Short problem:
Rewrite the rows below with "Where should I click to" swapped for "Where do I click to" in every spot, changing nothing else.

Element lookup records:
** Start **

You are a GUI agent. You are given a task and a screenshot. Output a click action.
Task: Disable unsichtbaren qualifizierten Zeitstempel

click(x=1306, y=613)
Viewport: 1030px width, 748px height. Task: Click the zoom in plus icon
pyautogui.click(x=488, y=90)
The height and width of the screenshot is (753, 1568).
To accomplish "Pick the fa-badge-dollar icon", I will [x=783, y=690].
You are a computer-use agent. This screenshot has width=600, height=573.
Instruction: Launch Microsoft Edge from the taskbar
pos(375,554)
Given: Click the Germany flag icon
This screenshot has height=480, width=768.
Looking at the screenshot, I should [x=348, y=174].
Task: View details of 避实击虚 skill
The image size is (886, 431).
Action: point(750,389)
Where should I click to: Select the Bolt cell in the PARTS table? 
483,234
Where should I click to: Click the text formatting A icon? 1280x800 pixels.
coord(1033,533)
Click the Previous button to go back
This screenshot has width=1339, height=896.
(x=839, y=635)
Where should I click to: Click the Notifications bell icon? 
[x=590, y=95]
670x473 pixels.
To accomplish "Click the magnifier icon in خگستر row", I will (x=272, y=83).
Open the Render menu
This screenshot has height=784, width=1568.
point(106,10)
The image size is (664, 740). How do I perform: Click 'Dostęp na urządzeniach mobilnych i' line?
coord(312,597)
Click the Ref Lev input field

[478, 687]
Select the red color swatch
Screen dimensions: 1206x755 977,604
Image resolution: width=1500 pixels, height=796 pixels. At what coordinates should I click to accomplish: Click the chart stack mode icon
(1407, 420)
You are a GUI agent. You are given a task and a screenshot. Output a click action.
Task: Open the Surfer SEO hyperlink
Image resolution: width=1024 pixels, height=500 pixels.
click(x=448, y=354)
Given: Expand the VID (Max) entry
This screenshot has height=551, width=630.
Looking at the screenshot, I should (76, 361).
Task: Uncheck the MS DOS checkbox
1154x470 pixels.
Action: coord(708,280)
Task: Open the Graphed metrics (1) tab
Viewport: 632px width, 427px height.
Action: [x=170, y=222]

** End **

Solution to this problem:
You are a GUI agent. You are given a task and a screenshot. Output a click action.
Task: Disable unsichtbaren qualifizierten Zeitstempel

click(x=1306, y=613)
Viewport: 1030px width, 748px height. Task: Click the zoom in plus icon
pyautogui.click(x=488, y=90)
The height and width of the screenshot is (753, 1568).
To accomplish "Pick the fa-badge-dollar icon", I will [x=783, y=690].
You are a computer-use agent. This screenshot has width=600, height=573.
Instruction: Launch Microsoft Edge from the taskbar
pos(375,554)
Given: Click the Germany flag icon
This screenshot has height=480, width=768.
Looking at the screenshot, I should [x=348, y=174].
Task: View details of 避实击虚 skill
The image size is (886, 431).
Action: point(750,389)
Where do I click to: Select the Bolt cell in the PARTS table? 
483,234
Where do I click to: Click the text formatting A icon? 1280x800 pixels.
coord(1033,533)
Click the Previous button to go back
This screenshot has width=1339, height=896.
(x=839, y=635)
Where do I click to: Click the Notifications bell icon? 
[x=590, y=95]
670x473 pixels.
To accomplish "Click the magnifier icon in خگستر row", I will (x=272, y=83).
Open the Render menu
This screenshot has height=784, width=1568.
point(106,10)
The image size is (664, 740). How do I perform: Click 'Dostęp na urządzeniach mobilnych i' line?
coord(312,597)
Click the Ref Lev input field

[478, 687]
Select the red color swatch
Screen dimensions: 1206x755 977,604
Image resolution: width=1500 pixels, height=796 pixels. At what coordinates should I click to accomplish: Click the chart stack mode icon
(1407, 420)
You are a GUI agent. You are given a task and a screenshot. Output a click action.
Task: Open the Surfer SEO hyperlink
Image resolution: width=1024 pixels, height=500 pixels.
click(x=448, y=354)
Given: Expand the VID (Max) entry
This screenshot has height=551, width=630.
Looking at the screenshot, I should (76, 361).
Task: Uncheck the MS DOS checkbox
1154x470 pixels.
Action: coord(708,280)
Task: Open the Graphed metrics (1) tab
Viewport: 632px width, 427px height.
Action: [x=170, y=222]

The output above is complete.